A new, innovative gearbox could hit the market soon

While two decades ago seven-speed transmissions for passenger cars were unheard of, they are quite common today. Actually, automatic transmissions have been receiving additional cogs on a regular basis, with several vehicles using eight- and nine-speed automatics. More recently, Ford and GM have announced plans to introduce a jointly-developed 10-cog unit, but a patent that Honda filed with the Japanese Patent Office suggests that in the future we might use transmissions with even more gears.

According to AutoGuide, the Japanese manufacturer filed a patent for a new 11-speed gearbox that will use three clutches (instead of just two). The patent describes a transmission that shifts quicker and delivers better fuel economy. The third clutch is also supposed to reduce the drop in torque that occurs during up shifts on a regular dual-clutch gearbox, but there’s no information as to how the unit actually works.

Also, there’s no mention of what type of vehicle this transmission would eventually be offered in, but it sounds like it could find a home in small, fuel economy-oriented cars. It could also be used on the company’s future sports cars, as well as in larger vehicles in need of better fuel economy. On the other hand, it might not make it on the market at all, as patents don’t always spawn mass-produced parts.

The patent was published on May 27, 2016, and is no longer available on the Japanese patent office’s website. Stick around for updates, we’ll be back as soon as we get fresh info.

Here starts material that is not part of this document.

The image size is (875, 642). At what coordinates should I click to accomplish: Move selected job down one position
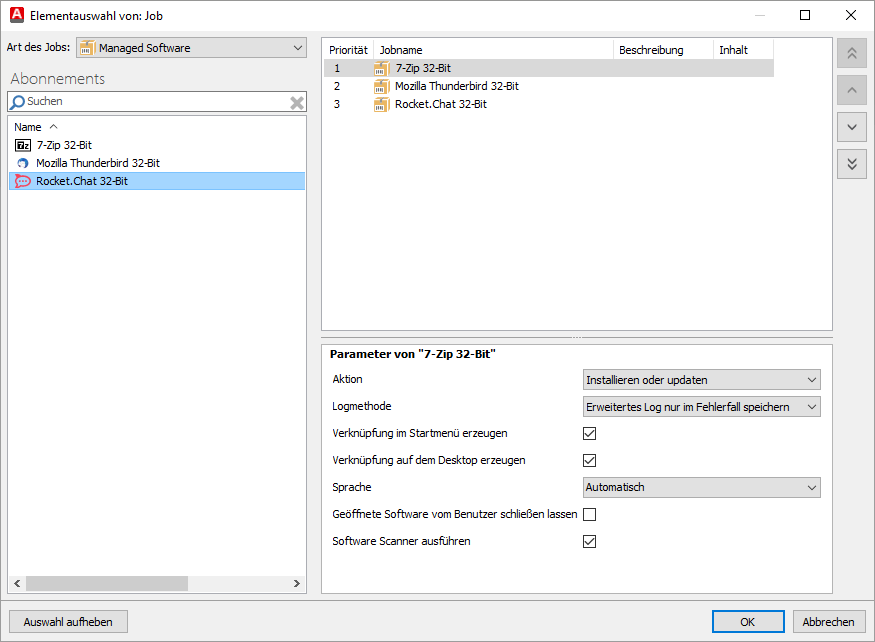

Continue reading for the full story.

Why it matters

Although we have no clue whether this 11-speed transmission with three clutches will make it into production, Honda’s new patent is proof that automakers are constantly working on innovative technology for quicker, yet more fuel efficient cars. On the flipside, this "one extra gear makes for a better gearbox" strategy is becoming a bit ridiculous now and I can’t help but wonder if 2020 won’t bring the first 15-speed transmission. Jokes aside, I do hope that Honda’s new gearbox makes it into production and brings something revolutionary to the market.